Again, I encourage you to buy books at your local independent bookseller. If you want to order online, my first choice is Wordsworth. The links to Amazon here in are in return for the courtesy of providing us with the only image of the cover that I could find on the Web. I still object to their patent policy, even though they have made some positive moves in that regard.
Interesting: I just discovered that I sourced George extensively in the Open Letter on Patents I wrote last Spring. In fact, I'd be interested in getting his reactions both to that piece and my August Linux Journal editorial on the Microsoft ruling.
Weblog Rolling 101
Veteran journalist and fellow PR scourge Deborah Branscum has a new weblog: buzz.Weblogs.com. Its window title, peeking over the top window in which I'm writing, says "Press Releases Must Die." I love it.
Deborah's main site is MonsterBuzz.com and her next event is Buzz 2001. I see the speakers include Jakob Nielsen, Dave Winer and Jeff Ubois, whose company is the perfectly-named Dissapearing, Inc.

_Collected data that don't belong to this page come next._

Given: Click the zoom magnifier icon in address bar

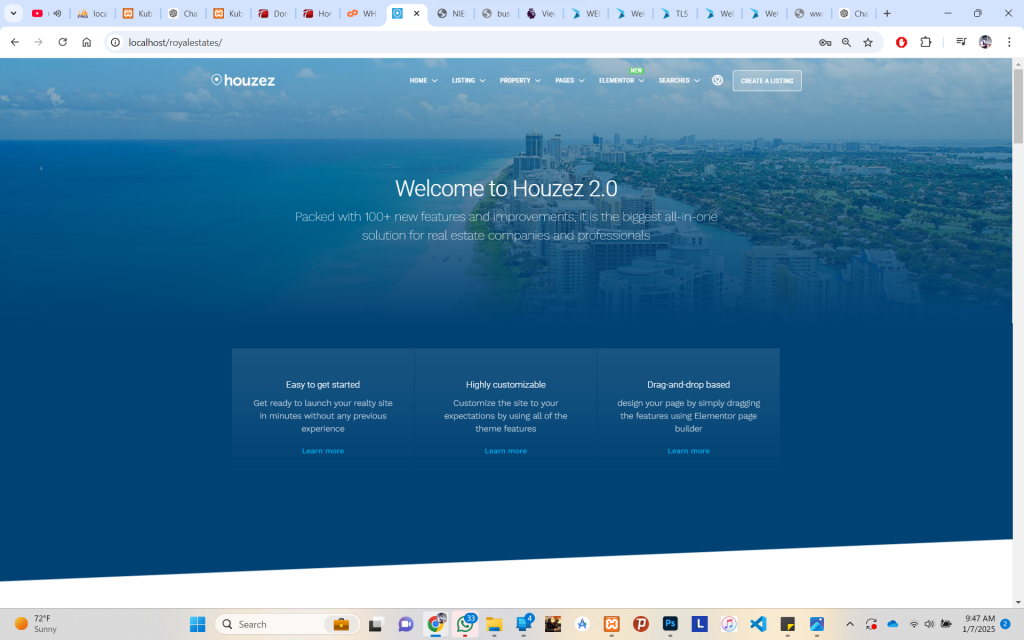Looking at the screenshot, I should pos(846,44).
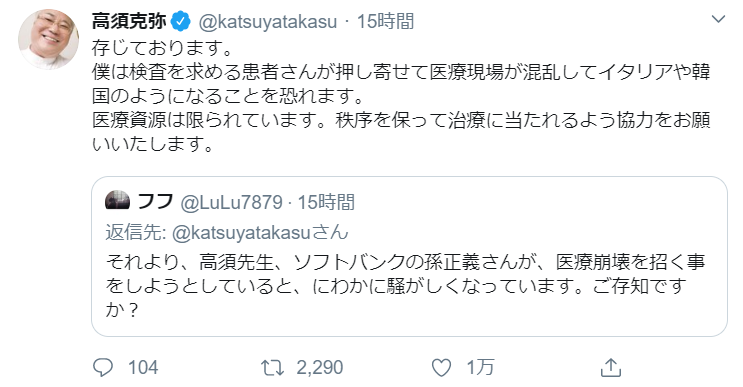
Task: Retweet using the retweet arrows icon
Action: click(272, 368)
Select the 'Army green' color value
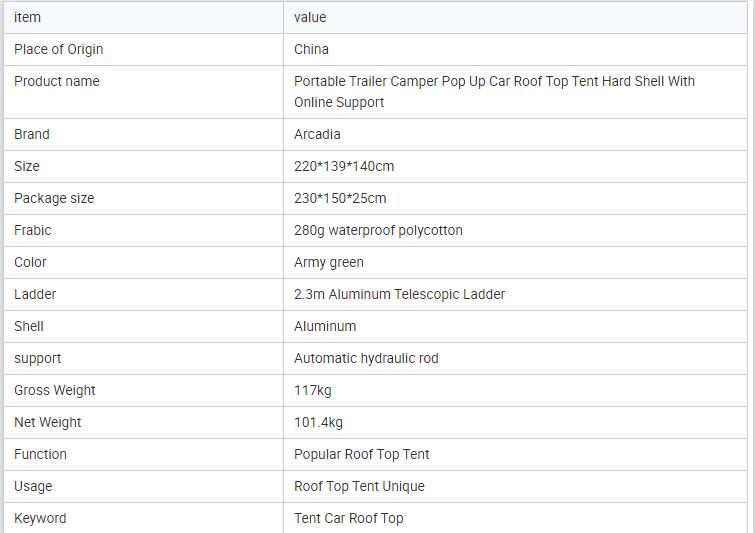The height and width of the screenshot is (533, 755). [x=329, y=262]
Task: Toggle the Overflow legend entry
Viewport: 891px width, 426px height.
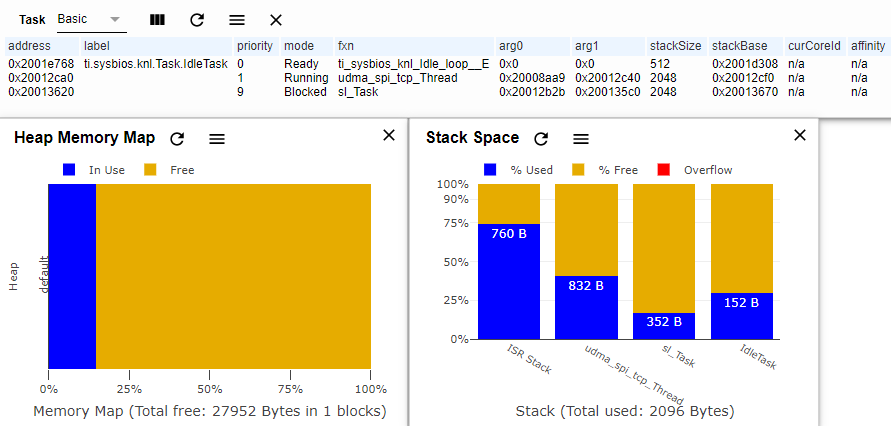Action: tap(694, 170)
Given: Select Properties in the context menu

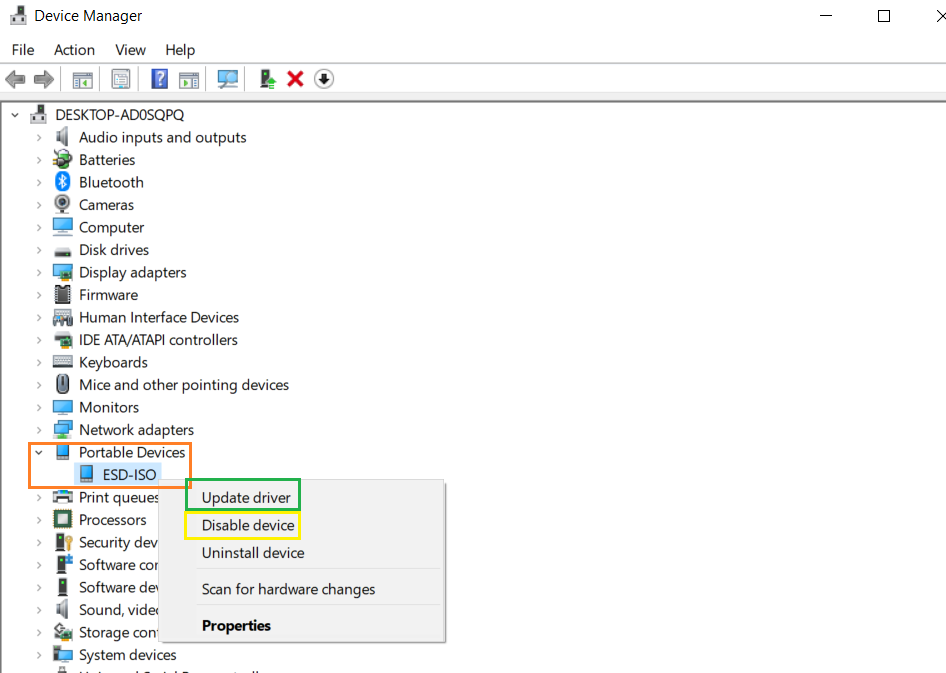Looking at the screenshot, I should (x=236, y=625).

I spoke at the first Buzz 2000 this past July. It was a blast. Also the opening of a necessary niche that Deborah is filling quite nicely. Check it out.
Very Jerry
I've always loved Jerry Della Femina. Back in the Sixties he put out the best book ever written about the advertising business, From those Wonderful People who Brought You Pearl Harbor. That book did more to lower my resistance to joining the ad business than anything else I remember.
The man is has always been equally funny and sensible, as we see here in this Context magazine piece:
A number of people came through my office looking for help on some of the worst ideas I had ever heard. They were all advertising-based. I hate to walk away from business, but I also don’t like taking business that I know is never going to make it. So, invariably I would say to these people, "I don’t think that I’m the right person for you because I don’t know if this idea is going to do that well given that you are depending so much on advertising dollars." They would look at me and say, "We’ve already raised $12 million." This was during the dot-com boom. Those companies are no longer around.

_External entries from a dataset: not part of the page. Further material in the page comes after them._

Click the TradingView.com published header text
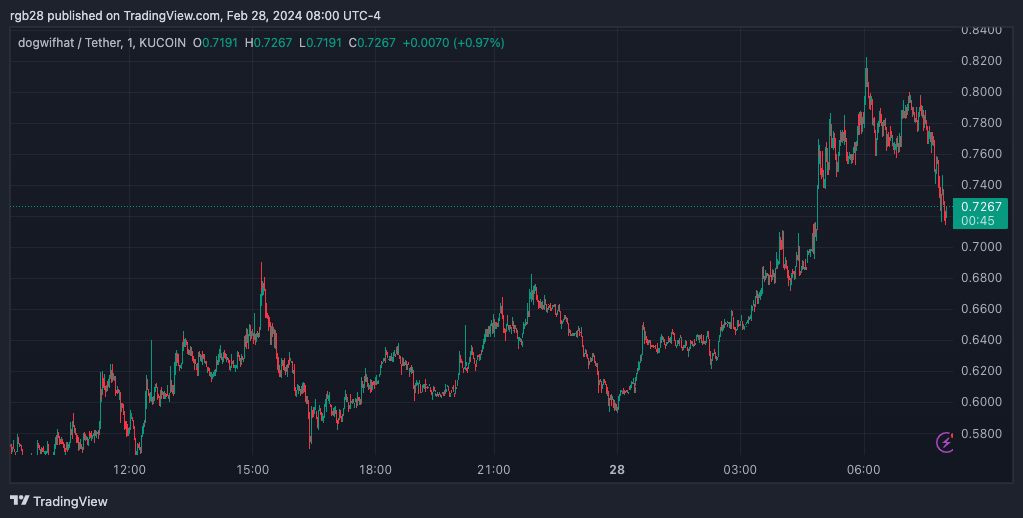 (x=195, y=15)
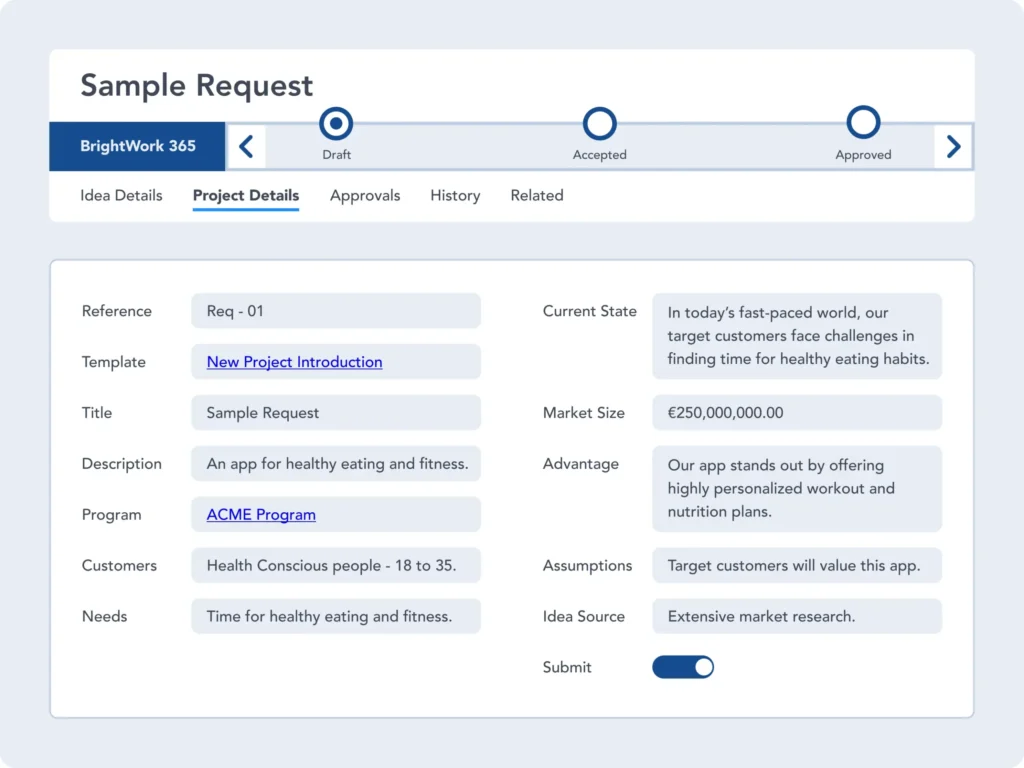Click the right chevron arrow in stage bar
Viewport: 1024px width, 768px height.
(x=953, y=147)
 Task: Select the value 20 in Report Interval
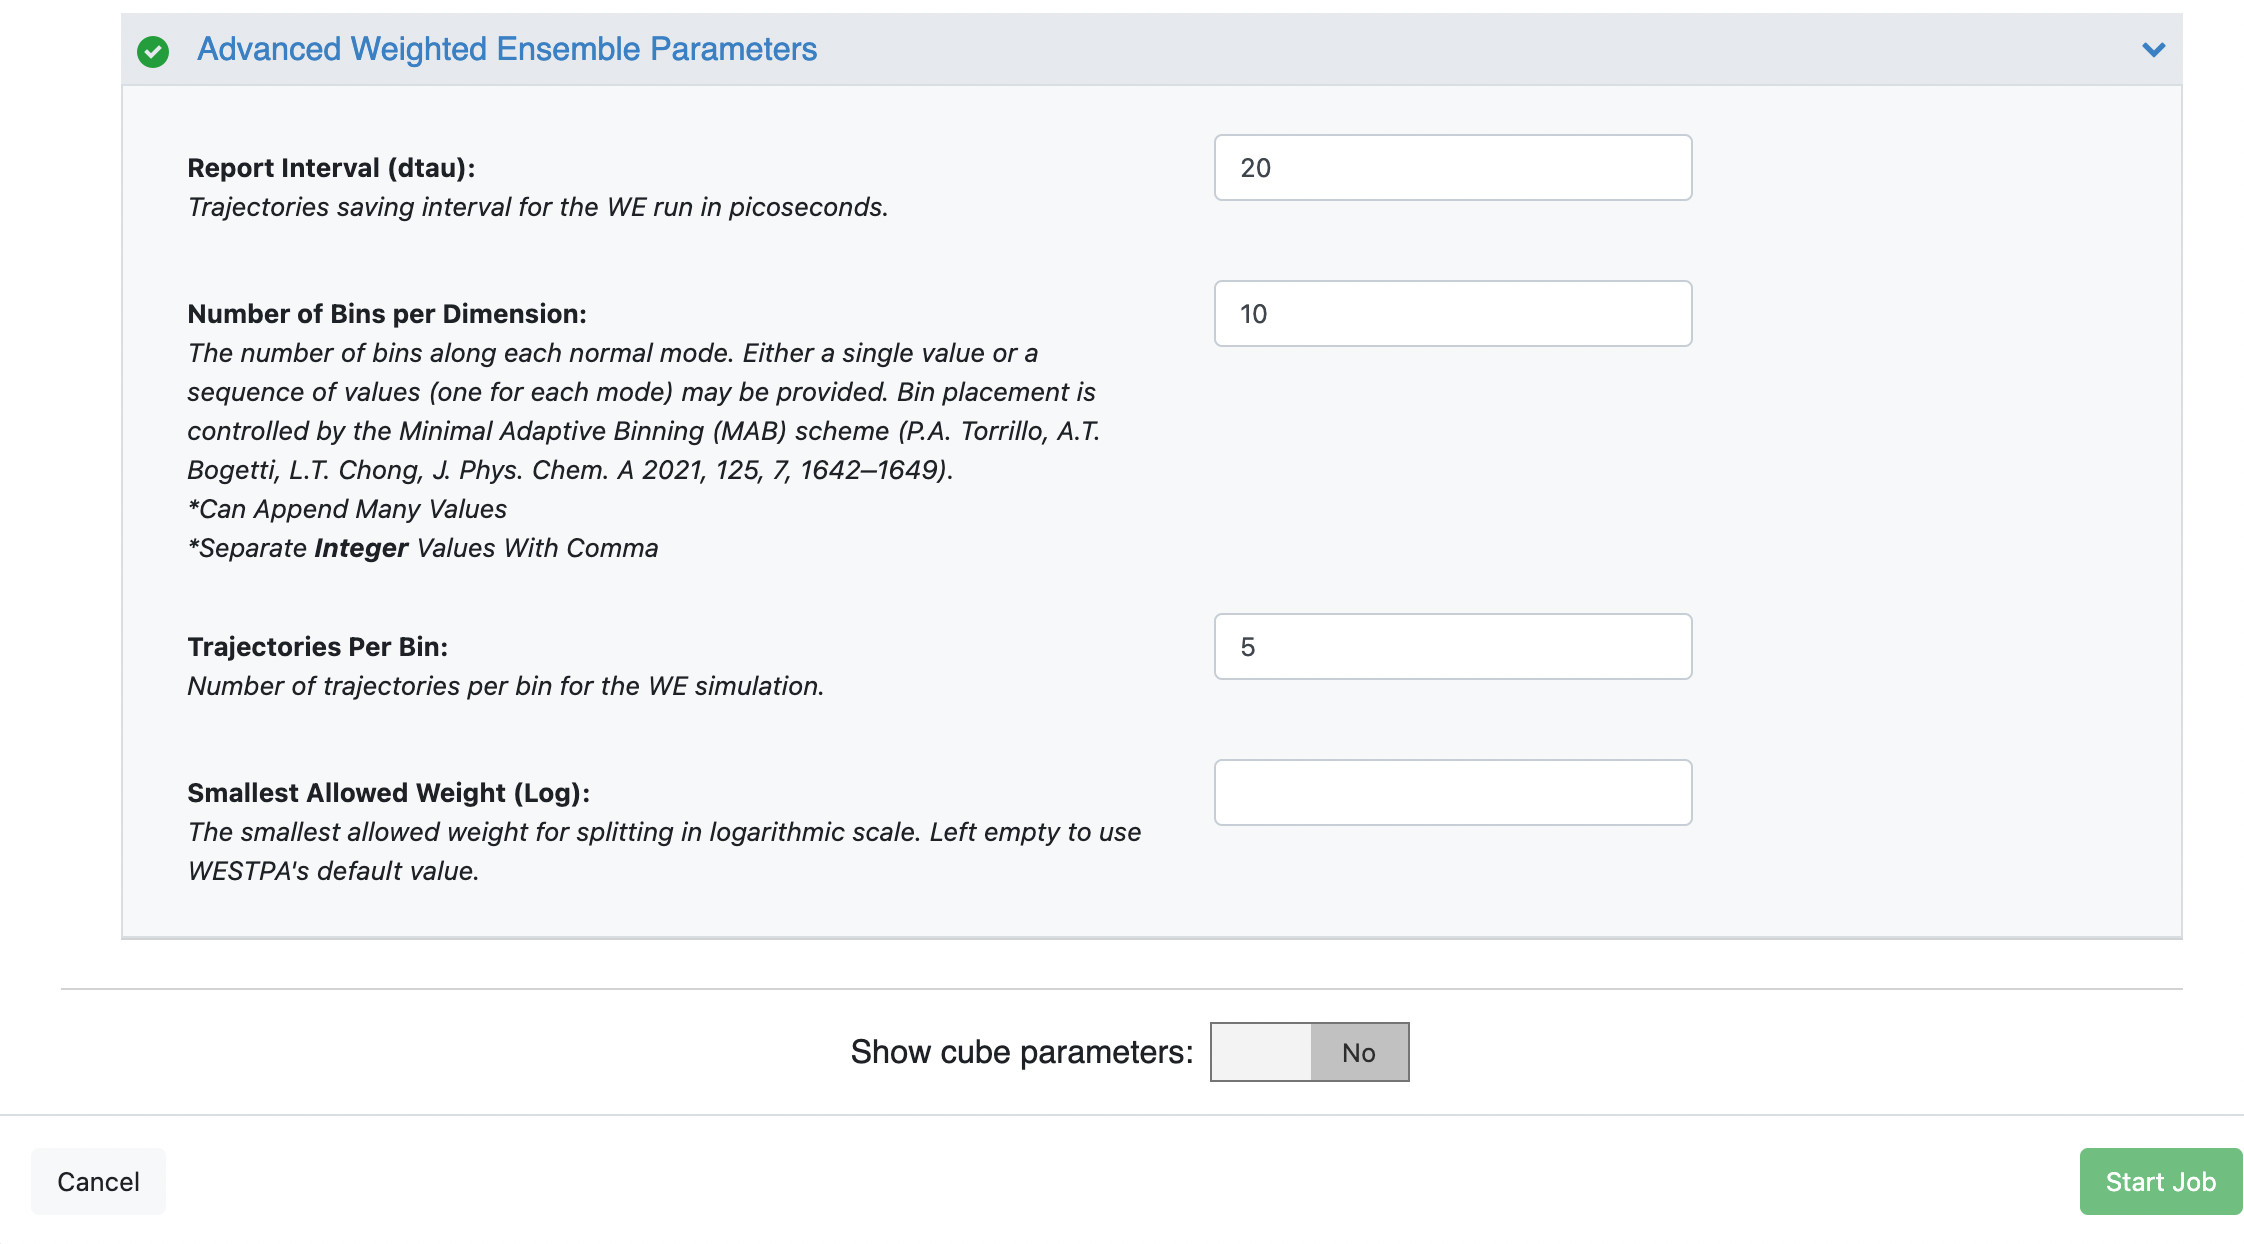tap(1256, 167)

Anyone who thinks they are going to get ahead by generating ad revenue or by buying ads on the Internet is wrong. I have never been in a meeting where my media person [who helps clients decide where to place ads] got up and said, "We’re going to advertise on the Internet." If he did that, I would replace him.
Great to see he's still making extreme sense. (And thanks to Chris Locke for pointing out the piece.)